Efectivamente, mi abuelo tenía casi el doble de la edad de la mujer con la que estaba decidido a casarse. Hasta que la conoció, él estaba convencido de que su corazón había muerto, hacía veinte años había estallado en tantos pedazos que fue imposible encontrarlos todos para volverlo a armar. La mujer que él amó, perdió ante la vida y él quedó viudo a cargo del hijo de ambos. Aquello estuvo a punto de costarle la cordura y seguir viviendo para proteger a su hijo requirió toda la fuerza de su voluntad. Mi abuelo, El Guapo, a veces se desconcertaba sinceramente por el hecho de poder respirar, moverse y actuar como cualquier ser vivo, estando muerto.
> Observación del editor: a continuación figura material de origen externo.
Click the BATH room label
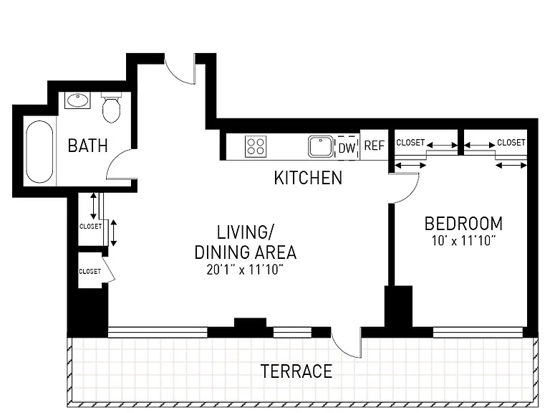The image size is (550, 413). click(x=87, y=146)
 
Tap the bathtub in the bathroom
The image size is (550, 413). click(x=39, y=152)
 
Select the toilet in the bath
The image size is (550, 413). click(x=111, y=108)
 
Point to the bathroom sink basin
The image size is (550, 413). click(x=77, y=100)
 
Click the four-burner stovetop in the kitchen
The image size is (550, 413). click(x=256, y=146)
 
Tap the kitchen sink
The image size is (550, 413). click(x=321, y=146)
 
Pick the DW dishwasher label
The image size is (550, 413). click(x=347, y=148)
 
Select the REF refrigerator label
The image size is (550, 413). click(x=375, y=146)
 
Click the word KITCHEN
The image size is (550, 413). click(x=308, y=178)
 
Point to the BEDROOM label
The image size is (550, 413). click(x=463, y=224)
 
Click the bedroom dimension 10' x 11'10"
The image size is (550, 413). click(x=463, y=241)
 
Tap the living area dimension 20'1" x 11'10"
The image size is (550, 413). click(x=245, y=270)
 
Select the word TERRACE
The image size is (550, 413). click(x=296, y=371)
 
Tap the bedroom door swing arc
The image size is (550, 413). click(x=413, y=192)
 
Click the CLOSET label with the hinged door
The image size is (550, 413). click(x=90, y=272)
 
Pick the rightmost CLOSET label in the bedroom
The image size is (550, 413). click(x=511, y=142)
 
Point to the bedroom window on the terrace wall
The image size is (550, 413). click(x=478, y=333)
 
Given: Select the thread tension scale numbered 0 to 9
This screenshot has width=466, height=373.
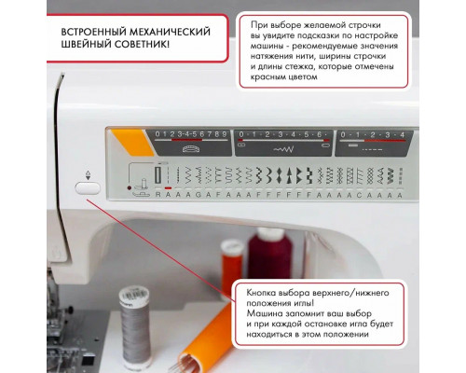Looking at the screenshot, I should (190, 135).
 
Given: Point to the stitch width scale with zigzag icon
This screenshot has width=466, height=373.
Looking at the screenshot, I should (281, 135).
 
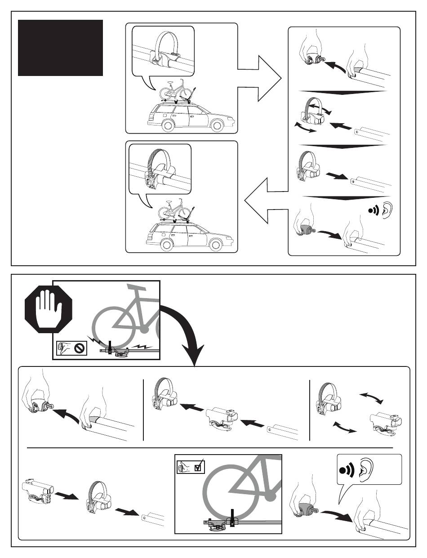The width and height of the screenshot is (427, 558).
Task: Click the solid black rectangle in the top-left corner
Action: tap(60, 48)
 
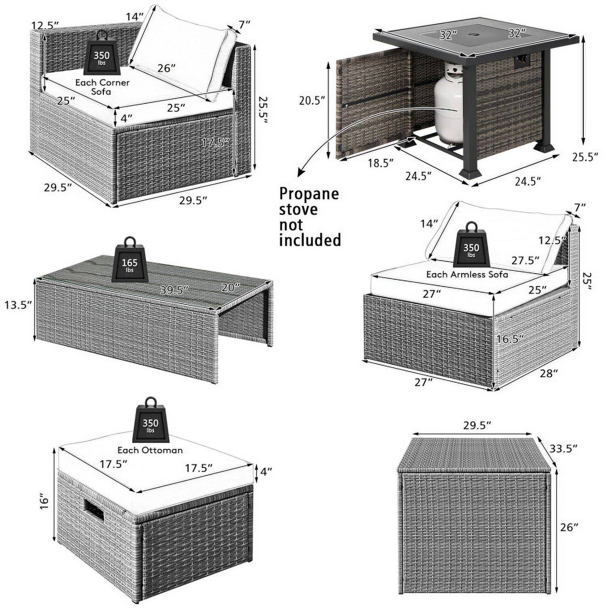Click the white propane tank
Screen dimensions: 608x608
[448, 105]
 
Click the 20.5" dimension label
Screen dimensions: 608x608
[313, 100]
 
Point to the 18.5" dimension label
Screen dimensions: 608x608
[381, 163]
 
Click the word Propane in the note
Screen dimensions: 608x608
[309, 194]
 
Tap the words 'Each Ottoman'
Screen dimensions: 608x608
[150, 450]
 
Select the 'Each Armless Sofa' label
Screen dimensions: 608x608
[467, 274]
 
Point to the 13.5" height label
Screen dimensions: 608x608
[18, 305]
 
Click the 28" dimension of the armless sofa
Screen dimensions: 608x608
[549, 373]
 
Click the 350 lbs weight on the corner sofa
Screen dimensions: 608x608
[102, 57]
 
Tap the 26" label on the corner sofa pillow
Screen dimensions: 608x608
[166, 68]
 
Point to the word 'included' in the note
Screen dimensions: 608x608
[310, 240]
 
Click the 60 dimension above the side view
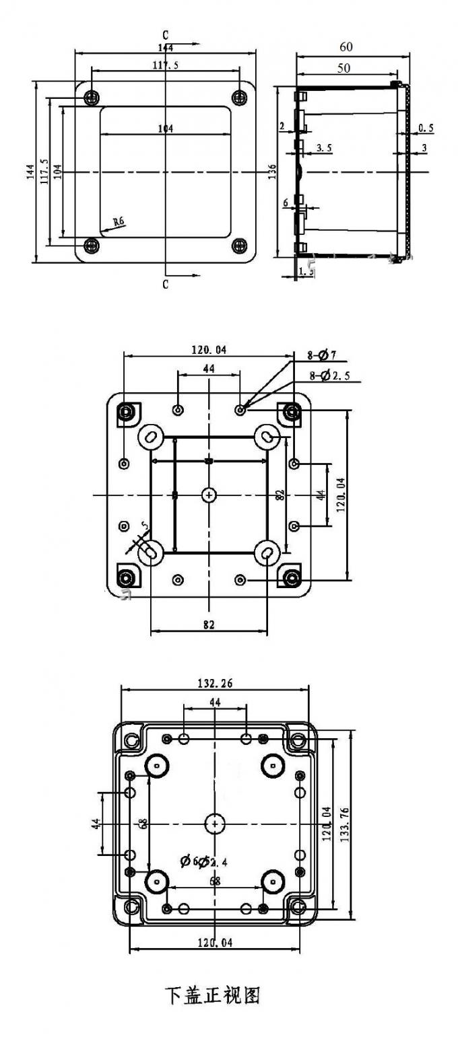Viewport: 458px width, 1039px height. coord(346,47)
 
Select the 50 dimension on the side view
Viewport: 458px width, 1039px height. coord(344,68)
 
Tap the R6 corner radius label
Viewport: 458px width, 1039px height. coord(119,221)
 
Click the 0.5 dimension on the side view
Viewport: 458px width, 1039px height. coord(426,127)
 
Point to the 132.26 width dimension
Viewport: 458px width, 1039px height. coord(215,683)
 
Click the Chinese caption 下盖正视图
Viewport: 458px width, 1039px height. coord(212,995)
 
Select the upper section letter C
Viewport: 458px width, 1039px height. coord(165,34)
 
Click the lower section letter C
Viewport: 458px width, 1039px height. coord(165,285)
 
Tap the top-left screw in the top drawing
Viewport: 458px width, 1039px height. coord(92,98)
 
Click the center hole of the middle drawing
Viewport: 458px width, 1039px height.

La vida, usualmente tan cruel, parecía compadecerse del sufrimiento de Sixto y daba la impresión de ofrecerle disculpas todos los días, haciendo que sus negocios florecieran más allá de toda lógica. Su hijo ya era grande y estudiaba la carrera fuera. Cuando mi abuelo vio a Luisa, él no vio a un ‘Lucho’, él sólo vio a una mujer dulce con ojos de miel. La contempló estupefacto y sintió el calor, ese que creía irrecuperable, en su pecho. Quedó prendado de la miel de esos ojos y la dulzura de las maneras de esa mujer y tuvo un momento de absoluto pavor: a ella no puedo perderla jamás. Sin perder más tiempo decidió pedir su mano, por su hermosa cabeza no pasó jamás la idea de que su futura suegra fuera a desestimar su pedido. ¡Vaya!
Entonces La Mujer Dulce con Ojos de Miel sorprendió a todos. La naturaleza de mi abuela Luisa siempre fue suave. Ella era un ser dulce, amable, generoso y prudente que no tenía ni un pelo de idiota. Debía su faceta de ‘Lucho’ a su alma de artista, a su deseo de saber cómo funcionaban las cosas y cómo solucionar los problemas prácticos de la vida. Cuando conoció a aquel hombre tan hombre, ella vio mucho más que a aquel tremendísimo envoltorio, al cual describió mil años después como “gua-paaa-zo”, ella atravesó su alma, la encendió y por eso él sintió ese calor. Mi abuela Luisa lo comprendió todo, fue consciente por primera vez de su poder de mujer y por eso hizo lo que su corazón le ordenó: se escapó de su casa para casarse con él. Pero como era una señorita, fugó con dos de sus hermanas como chaperonas.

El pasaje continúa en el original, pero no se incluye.